12:00 PM to 01:15 PM MW
Horizon Hall 5001
Section Information for Spring 2022
Instructor: Dr. James Gledhill (PhD: London School of Economics).
This course focuses on questions concerning political power and historical progress in contemporary political philosophy and critical social theory. A central focus will be the work of Jürgen Habermas, the leading figure of the second generation of the Frankfurt School of critical theory.
We will be looking at two important debates in which Habermas engaged in the 1980s and 1990s and considering their contemporary legacy: first, a debate with John Rawls regarding the philosophical foundations of constitutional democracy and, second, a debate with Michel Foucault regarding the nature of power and how to critique the exercise of political power.

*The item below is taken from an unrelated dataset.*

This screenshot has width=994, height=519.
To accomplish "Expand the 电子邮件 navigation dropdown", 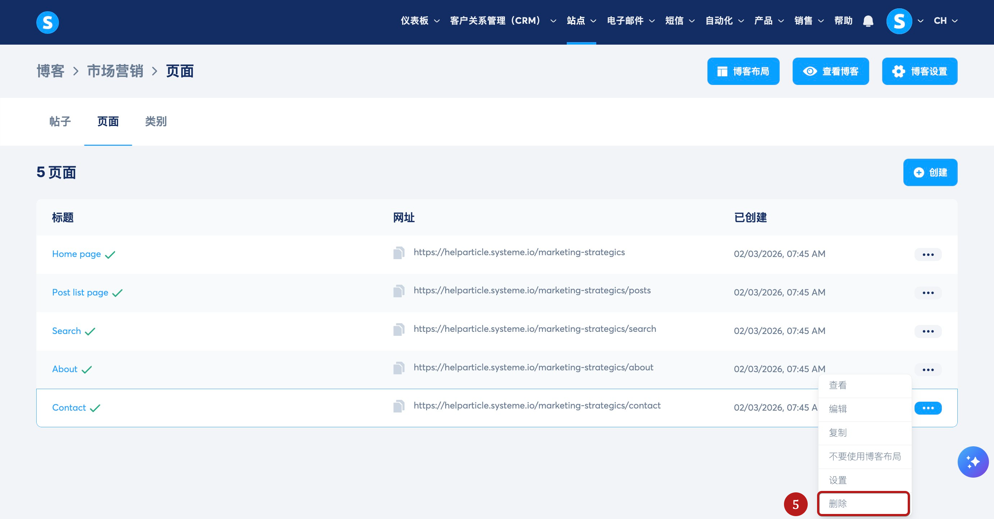I will [x=631, y=21].
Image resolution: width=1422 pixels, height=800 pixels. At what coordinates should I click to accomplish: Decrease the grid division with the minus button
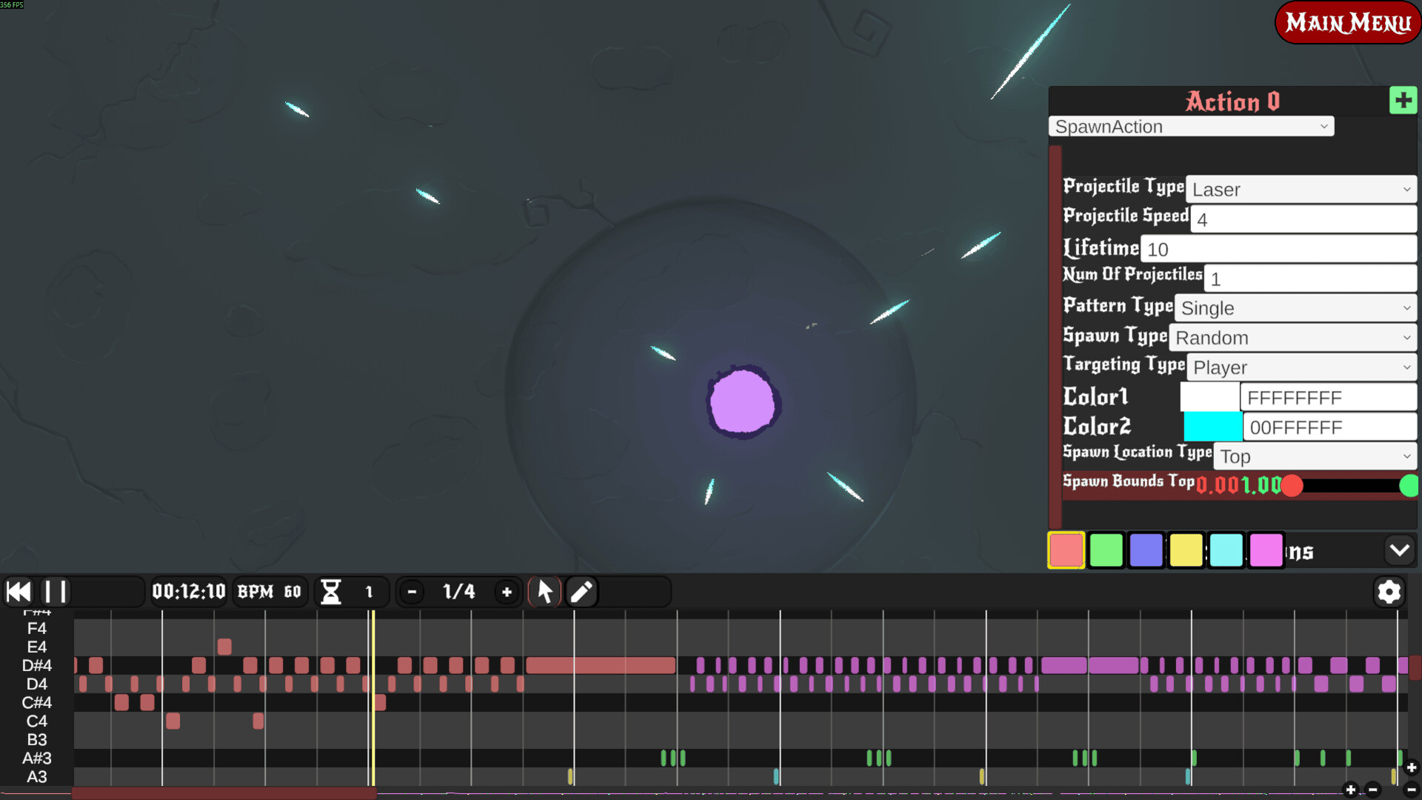coord(411,591)
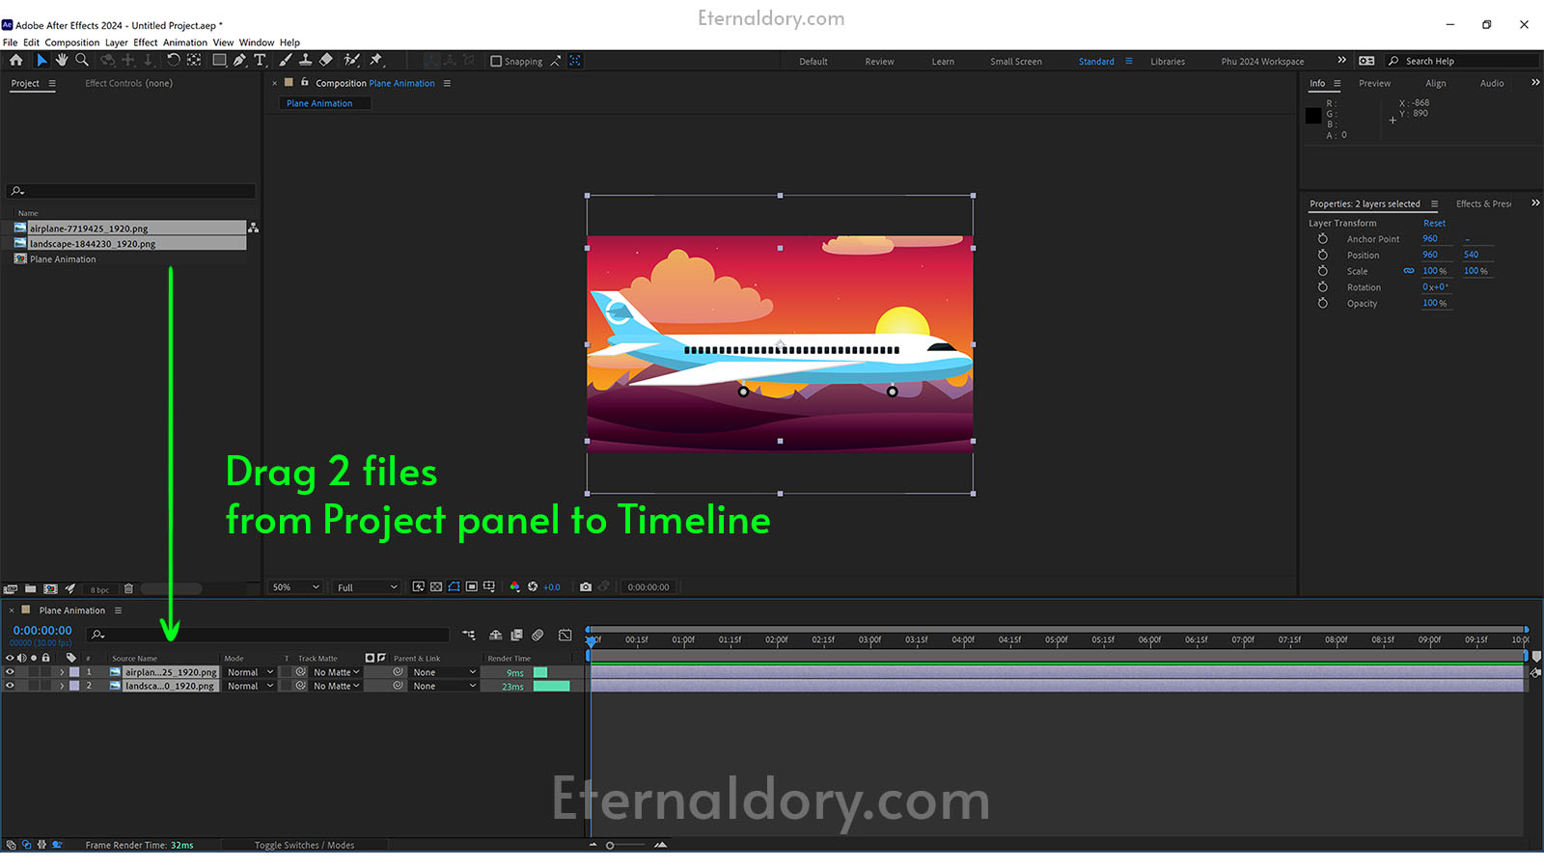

In different ways, Rawls and Habermas view the history of the modern state as a progressive story in which, through a process of democratization, the exercise of political power is increasingly constrained by the rule of law and respect for individual rights. Foucault challenges this story by seeking to unmask the reality of the functioning of the modern sovereign state, which he understands as involving not the increasingly democratically legitimated exercise of sovereign power, but rather the development of mechanisms of disciplinary coercion.
The impact of these debates about power and progress continues to be felt within the tradition of Frankfurt School critical theory, particularly in recent exchanges between Amy Allen and Rainer Forst with which we conclude this course.